:: Work instruction ::
Return only the lines from the one that contains "Task: Switch to the Resultados tab" through the last line of the records below, exactly as they stand. Pictures are not part of the copy.

:: Extracted records ::
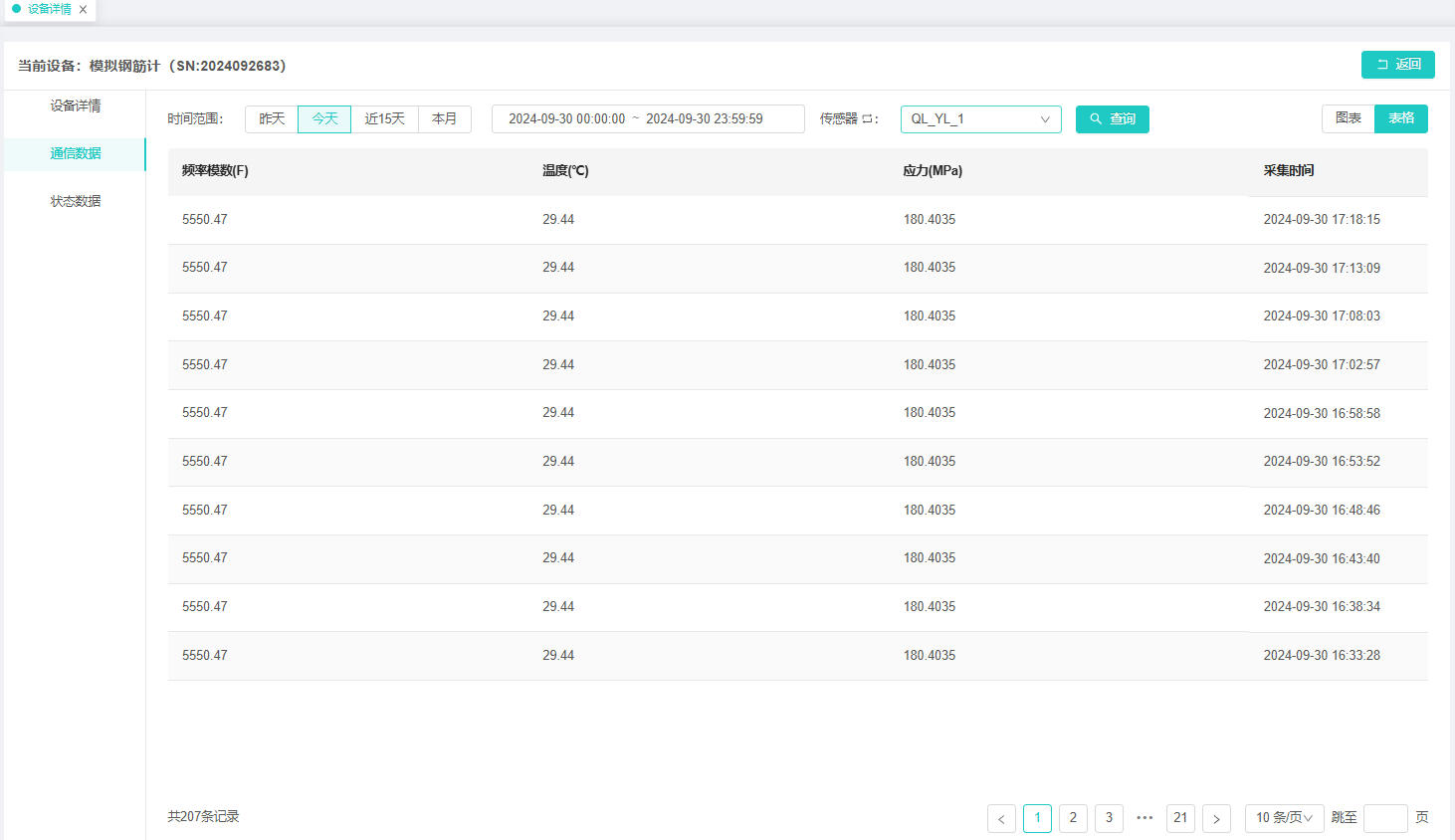The width and height of the screenshot is (1455, 840).
Task: Open the 10 条/页 page size dropdown
Action: point(1284,818)
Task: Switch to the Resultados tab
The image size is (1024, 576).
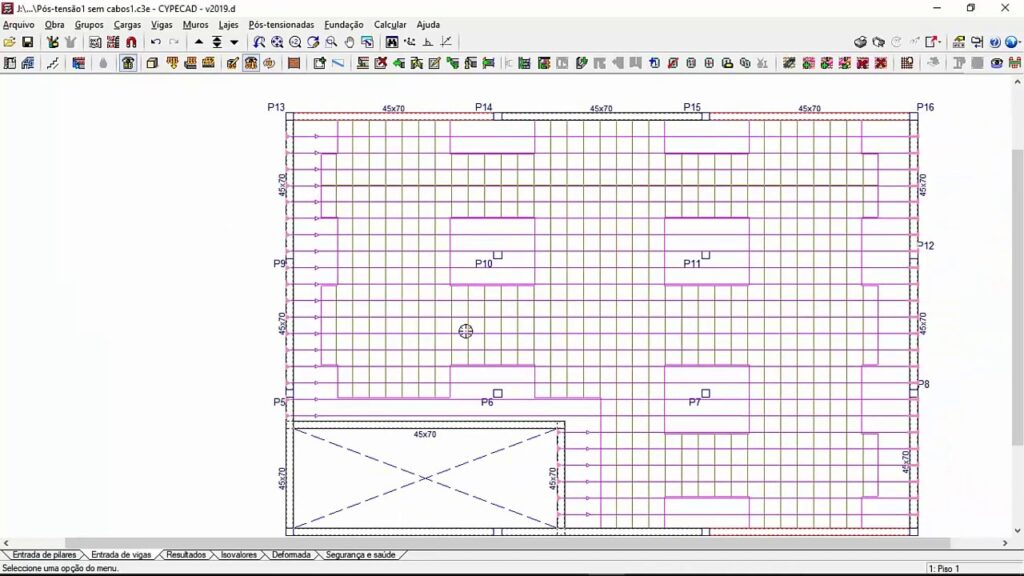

:: Your solution ::
Task: Switch to the Resultados tab
The image size is (1024, 576).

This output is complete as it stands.